▸ **Saved data entries**:
○ ○ ○

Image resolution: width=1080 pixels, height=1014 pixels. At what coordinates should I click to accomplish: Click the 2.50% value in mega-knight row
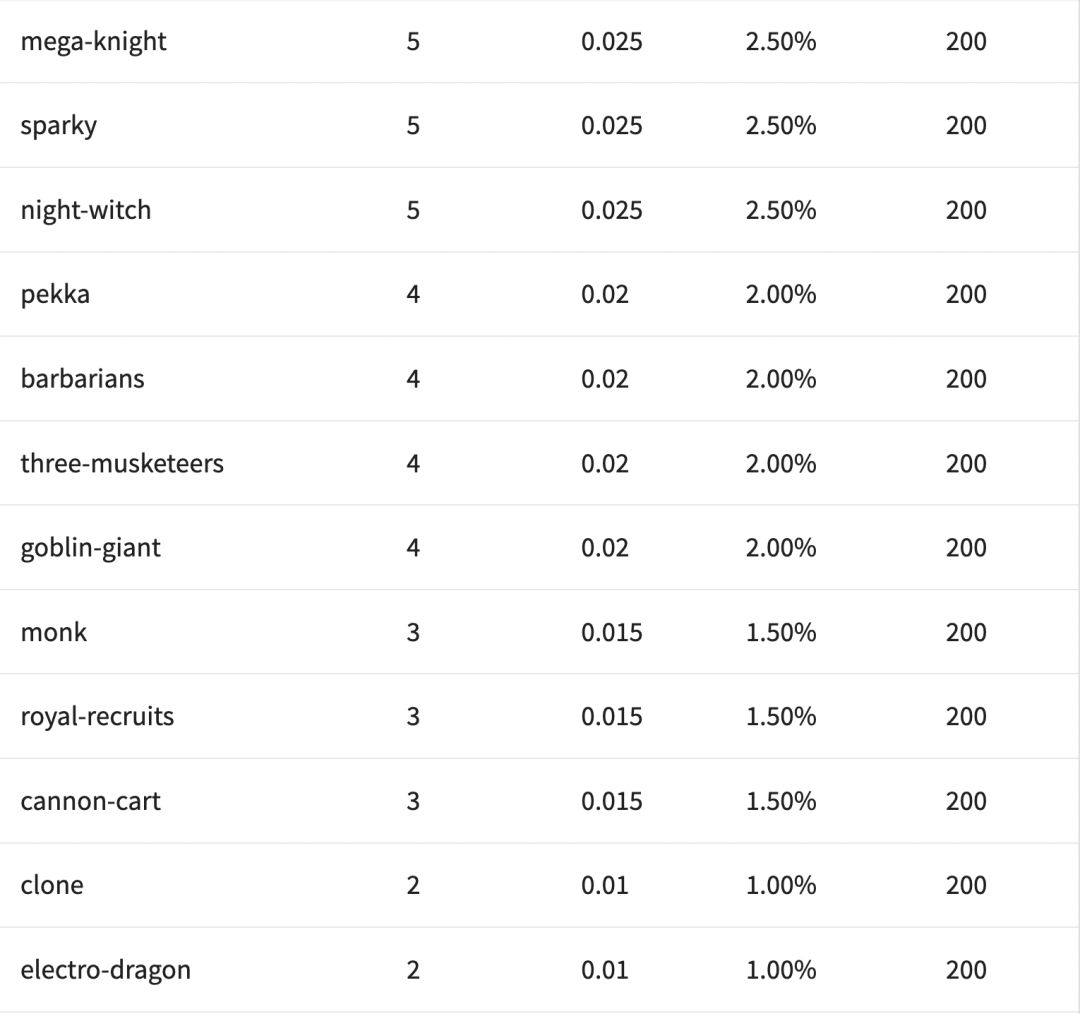pyautogui.click(x=781, y=41)
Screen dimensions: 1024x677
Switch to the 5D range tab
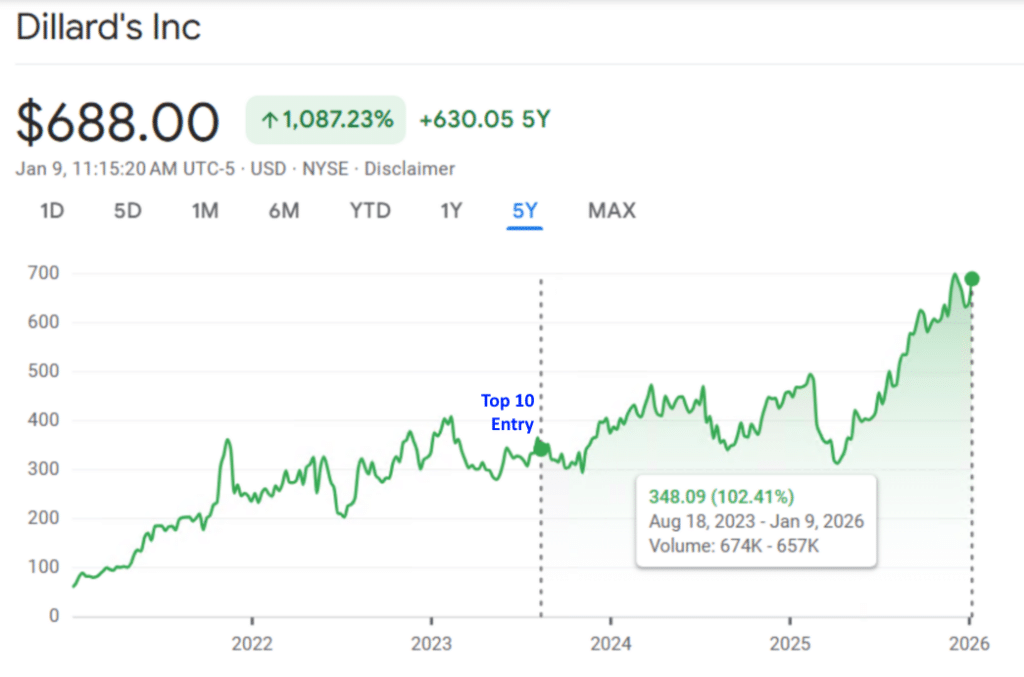click(127, 211)
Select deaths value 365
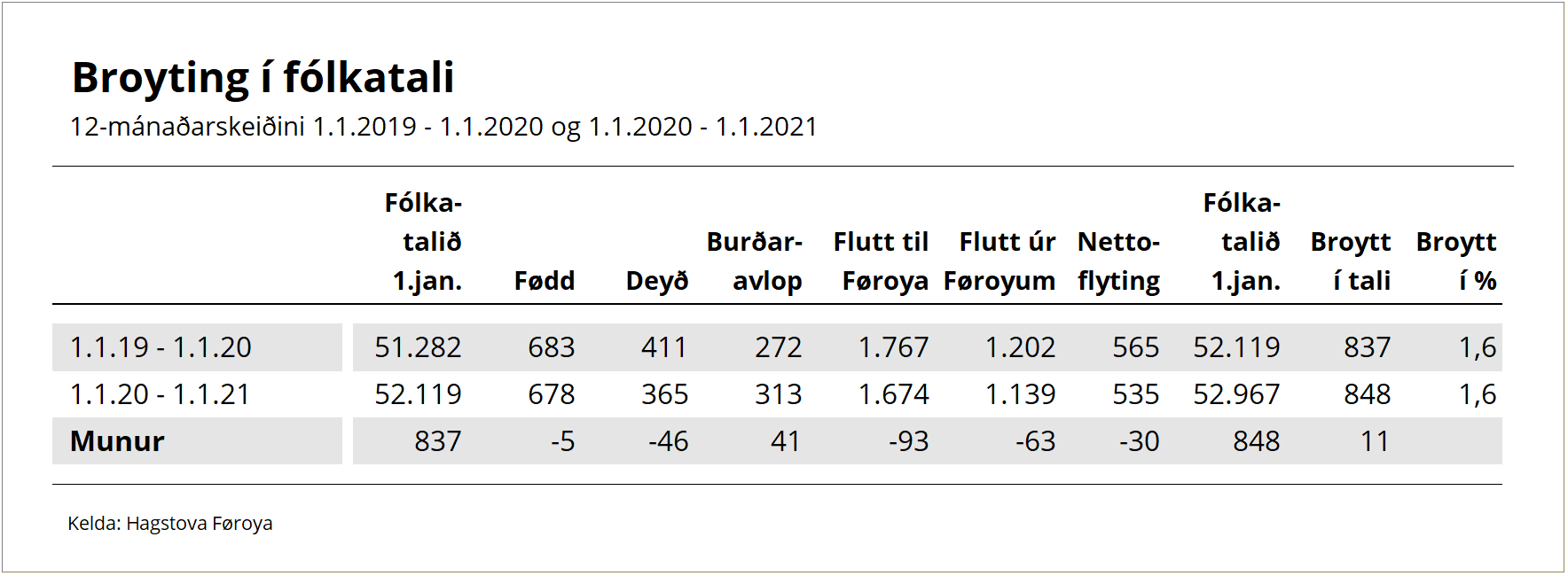The image size is (1568, 576). pyautogui.click(x=664, y=394)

○ ○ ○

▸ **Try it**:
The records above, minus their pictures, are to be returned word for word.

▸ **Solution to this problem**:
Image resolution: width=1080 pixels, height=1014 pixels. At what coordinates should I click to accomplish: Click the 2.50% value in mega-knight row
pyautogui.click(x=781, y=41)
Screen dimensions: 1024x677
Switch to the 5D range tab
click(127, 211)
Select deaths value 365
The image size is (1568, 576). pyautogui.click(x=664, y=394)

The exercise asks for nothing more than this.